É importante destacar que as temperaturas mais altas já estão
acontecendo e sendo percebidas dia após dia. O ano passado foi considerado o
mais quente da história e espera-se que as temperaturas continuem alcançando
níveis cada vez mais altos. Neste ano, por exemplo, o observatório europeu
Copernicus anunciou que o mês de março foi o mais quente já registrado na
Terra, com a temperatura 1,58 oC acima da média da era pré-industrial, no
século 19.
“Os resultados desse estudo são extremamente importantes
porque destacam a relação entre as condições climáticas extremas e a incidência
de AVC, uma conexão não tão enfatizada na prática clínica.
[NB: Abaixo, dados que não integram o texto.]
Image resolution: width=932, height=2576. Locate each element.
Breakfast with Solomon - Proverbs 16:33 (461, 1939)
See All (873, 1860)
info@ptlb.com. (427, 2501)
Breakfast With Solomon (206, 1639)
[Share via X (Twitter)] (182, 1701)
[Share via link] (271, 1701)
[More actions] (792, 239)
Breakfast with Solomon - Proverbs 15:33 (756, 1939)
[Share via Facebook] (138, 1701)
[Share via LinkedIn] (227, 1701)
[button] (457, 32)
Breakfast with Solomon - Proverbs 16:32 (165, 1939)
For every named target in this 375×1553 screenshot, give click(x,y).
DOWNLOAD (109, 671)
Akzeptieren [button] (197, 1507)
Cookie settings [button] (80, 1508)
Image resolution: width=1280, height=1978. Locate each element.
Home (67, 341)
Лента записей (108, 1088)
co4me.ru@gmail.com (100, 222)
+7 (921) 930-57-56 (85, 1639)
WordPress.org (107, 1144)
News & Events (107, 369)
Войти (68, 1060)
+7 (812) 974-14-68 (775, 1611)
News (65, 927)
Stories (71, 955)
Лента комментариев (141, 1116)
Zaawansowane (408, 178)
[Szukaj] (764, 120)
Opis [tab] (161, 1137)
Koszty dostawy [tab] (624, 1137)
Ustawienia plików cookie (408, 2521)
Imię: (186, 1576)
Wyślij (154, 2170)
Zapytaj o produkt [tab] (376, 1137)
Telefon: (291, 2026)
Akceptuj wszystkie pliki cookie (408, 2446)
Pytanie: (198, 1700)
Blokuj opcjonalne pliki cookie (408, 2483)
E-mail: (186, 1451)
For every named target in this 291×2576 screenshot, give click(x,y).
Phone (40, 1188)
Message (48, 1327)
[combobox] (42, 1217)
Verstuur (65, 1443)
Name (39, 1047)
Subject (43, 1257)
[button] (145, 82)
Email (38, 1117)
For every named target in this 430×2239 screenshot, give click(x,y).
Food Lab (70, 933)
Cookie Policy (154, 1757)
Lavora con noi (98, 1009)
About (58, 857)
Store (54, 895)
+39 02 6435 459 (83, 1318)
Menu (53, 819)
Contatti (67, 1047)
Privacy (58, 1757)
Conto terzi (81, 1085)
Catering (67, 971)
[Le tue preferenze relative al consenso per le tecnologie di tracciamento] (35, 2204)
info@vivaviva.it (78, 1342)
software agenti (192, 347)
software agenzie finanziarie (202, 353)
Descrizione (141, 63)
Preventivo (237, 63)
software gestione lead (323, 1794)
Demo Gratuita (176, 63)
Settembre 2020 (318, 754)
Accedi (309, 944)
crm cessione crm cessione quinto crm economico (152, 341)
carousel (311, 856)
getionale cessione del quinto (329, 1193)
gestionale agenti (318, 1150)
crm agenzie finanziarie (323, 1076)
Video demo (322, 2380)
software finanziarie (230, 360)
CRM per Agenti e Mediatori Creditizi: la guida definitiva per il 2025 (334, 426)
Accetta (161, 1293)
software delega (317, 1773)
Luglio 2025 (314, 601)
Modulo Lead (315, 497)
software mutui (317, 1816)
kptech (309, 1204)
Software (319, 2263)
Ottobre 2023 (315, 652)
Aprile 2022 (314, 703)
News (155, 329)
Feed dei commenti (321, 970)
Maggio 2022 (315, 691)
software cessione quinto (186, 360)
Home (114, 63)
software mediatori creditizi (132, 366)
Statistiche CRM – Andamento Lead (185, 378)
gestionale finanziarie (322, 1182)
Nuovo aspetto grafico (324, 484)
Isso traz uma nova
perspectiva, que pode influenciar a prevenção e a preparação para períodos de
temperaturas extremas, visando reduzir o risco desses eventos. Tais informações
podem surpreender alguns profissionais, especialmente aqueles em regiões onde
as mudanças climáticas têm sido menos perceptíveis”, avalia a neurologista
Gisele Sampaio, do Hospital Israelita Albert Einstein.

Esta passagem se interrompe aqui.